Hyde is trapped, locked in Dr. Jekyll’s surgical cabinet, counting the hours
until his inevitable capture. As four days pass, he has the chance, finally, to
tell his story─the story of his brief, marvelous life.
“Summoned
to life by strange potions, Hyde knows not when or how long he will have
control of ‘the body.’ When dormant, he watches Dr. Jekyll’s high-class life
from a paralyzed remove. Soon, their mutual existence is threatened, not only
by the uncertainties of untested science, but also by a mysterious stalker.

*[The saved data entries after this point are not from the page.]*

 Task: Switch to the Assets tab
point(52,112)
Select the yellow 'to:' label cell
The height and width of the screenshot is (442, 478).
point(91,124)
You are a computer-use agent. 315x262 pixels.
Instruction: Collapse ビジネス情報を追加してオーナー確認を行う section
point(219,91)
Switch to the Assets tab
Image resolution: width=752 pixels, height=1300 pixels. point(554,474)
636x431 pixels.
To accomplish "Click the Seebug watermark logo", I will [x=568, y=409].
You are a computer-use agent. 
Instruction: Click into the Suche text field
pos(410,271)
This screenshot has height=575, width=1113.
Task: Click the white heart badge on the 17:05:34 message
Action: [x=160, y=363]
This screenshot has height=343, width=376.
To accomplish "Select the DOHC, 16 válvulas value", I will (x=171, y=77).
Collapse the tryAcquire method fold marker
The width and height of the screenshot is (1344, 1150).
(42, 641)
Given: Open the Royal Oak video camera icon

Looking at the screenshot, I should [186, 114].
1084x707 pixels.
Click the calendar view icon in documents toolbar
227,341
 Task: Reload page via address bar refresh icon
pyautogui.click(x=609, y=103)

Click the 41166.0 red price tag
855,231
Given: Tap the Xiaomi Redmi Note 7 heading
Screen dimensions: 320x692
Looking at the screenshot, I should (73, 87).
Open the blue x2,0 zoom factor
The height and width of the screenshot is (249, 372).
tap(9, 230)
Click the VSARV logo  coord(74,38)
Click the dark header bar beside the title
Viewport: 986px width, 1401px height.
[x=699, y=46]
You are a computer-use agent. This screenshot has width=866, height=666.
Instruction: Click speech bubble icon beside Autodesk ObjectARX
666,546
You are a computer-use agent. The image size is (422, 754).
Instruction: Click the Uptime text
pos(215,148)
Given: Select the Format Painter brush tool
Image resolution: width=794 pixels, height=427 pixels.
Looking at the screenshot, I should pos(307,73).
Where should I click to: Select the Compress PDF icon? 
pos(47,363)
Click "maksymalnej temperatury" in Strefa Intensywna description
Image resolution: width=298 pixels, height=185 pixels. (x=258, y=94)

Hyde is being taunted─possibly framed. Girls have gone missing; someone has
been killed. Who stands, watching, from the shadows? In the blur of this shared
consciousness, can Hyde ever be confident these crimes were not committed by
his hand?”
Review
Hyde is a chatty,
often entertaining POV-reversal take on Robert Louis Stevenson’s The Strange Case of Dr. Jekyll and Mr. Hyde. Levine succeeds in making Hyde a
sympathetic character─a victim driven by damage-control circumstances,
blackmail and a dominant, uptight personality that is Dr. Jekyll. This is worth
reading if you can put up with semi-regular rambling between important plot
points and character exchanges. To its credit, Hyde’s tone and other elements
match those of its source inspiration book despite its considerably longer length.
This is worth reading, checking out from the library.